Demerara Waves Online News was told that Suriname’s gold producers are required to take their raw gold to the partly government-owned refinery where it is refined, made into gold bars and certified as 99.9 percent pure. Exporters are required to pay a refining fee and taxes and royalties to the Suriname government. Suriname’s tax department has an office at the refinery which seals the gold and receives the taxes before the metal is exported.
Suriname’s government recently decided that gold exporters must sell a percentage of the gold to the Central Bank to ensure the country rebuild its depleted foreign reserves.
Ministry of Finance sources say figures show that the Guyana Gold Board’s direct exports amounted to US$200 million and US$375 million by dealers who purchased gold from small and large scale producers.
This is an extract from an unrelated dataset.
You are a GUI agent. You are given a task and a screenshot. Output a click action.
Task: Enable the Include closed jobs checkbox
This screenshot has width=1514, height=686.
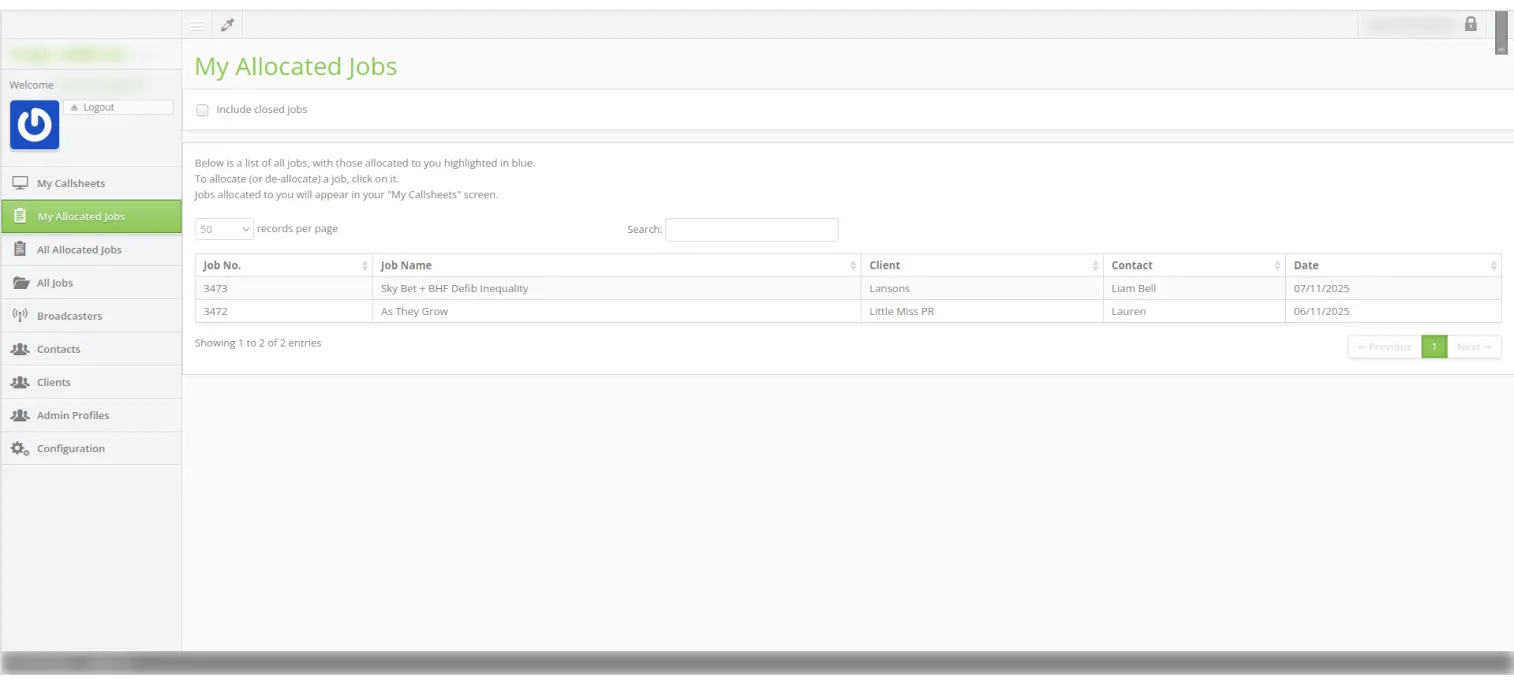[x=203, y=110]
Of that amount, estimates are that two-thirds or less actually trickled into the national economy, with a lot being held overseas or in local foreign exchange retention accounts. That situation, the sources said, played a major role in the severe foreign exchange shortage experienced earlier this year.
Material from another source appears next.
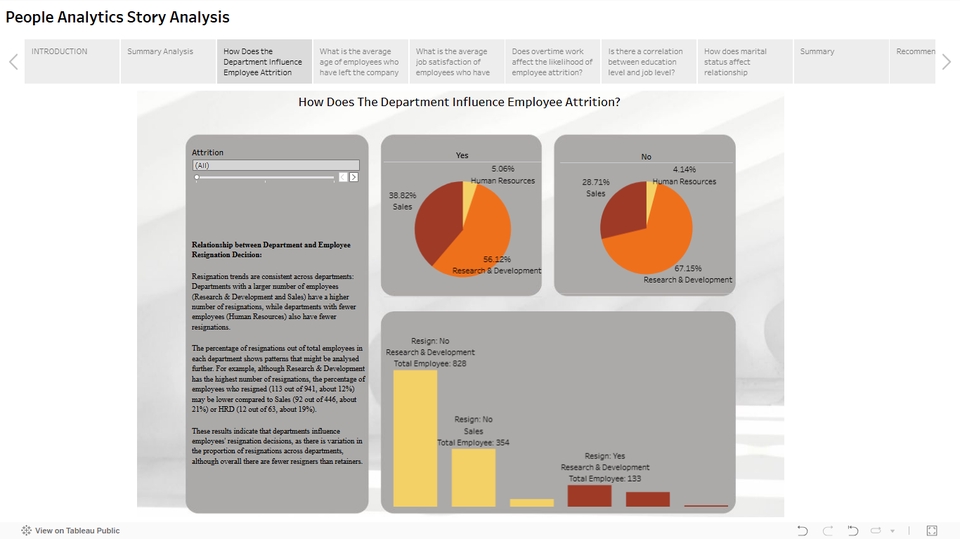Click the redo icon in bottom toolbar

pyautogui.click(x=827, y=530)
Overall, Guyana exported 712,714 ounces of the precious yellow metal last year, with small and medium scale miners accounting for an estimated 475,000 ounces.
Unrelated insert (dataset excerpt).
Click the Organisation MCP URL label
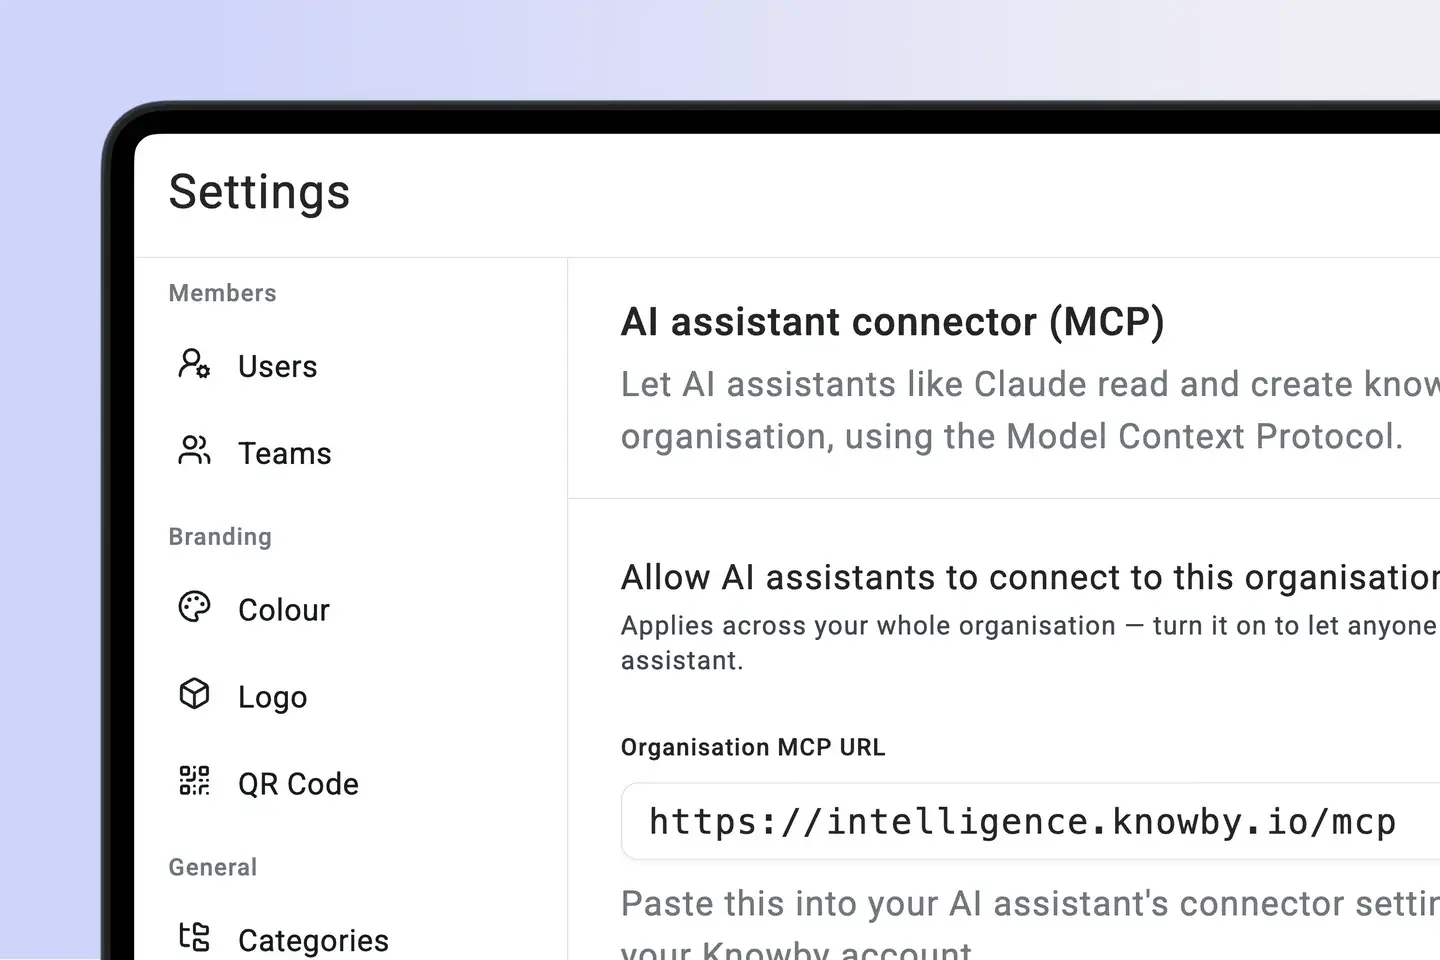pyautogui.click(x=753, y=748)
Earnings from Guyana’s two major large scale gold producers, Troy Resources and Aurora Gold Mines/ Guyana Goldfields go directly to the companies with only the royalties being paid to government. Figures show that Guyana Goldfields exported 156,000 to 160,000 ounces of gold last year on which it paid US$16 million in royalties, while Troy Resources paid US$7 million in royalties on the 77,000 ounces it exported.
Official figures released on Sunday, April 9, 2017 by Guyana Goldfields show that in 2016 the company paid over US$12 million wages, bought US$250 million in local supplies and contributed 8 percent of 150, 000 ounces of gold to Guyana’s economy.
Demerara Waves Online News was told the large scale producers are being permitted to export their gold directly and only pay royalties is in keeping with their investment agreement.
Trotman said government was re-examining its position that the Guyana Gold Board should cease purchasing gold as part of an overall regime that ensures that most of Guyana’s gold sales are injected into the country’s economy. “We were looking to get out of it but I believe the Gold Board will always have to have a place there and how do we ensure the repatriation of an acceptable percentage of the proceeds of the gold,” he said.
Back in 1986, the Guyana Gold Board was established to be the sole gold purchaser with the main aim to secure foreign exchange. He said the Ministry of Natural Resources and the Ministry of Finance were examining ways of perfecting the system “because ultimately the dealers are agents of the State to sell and to garner foreign exchange.”
The Guyana dollar last month slipped to as much as GYD$250.00 = US$1.00 on some transactions.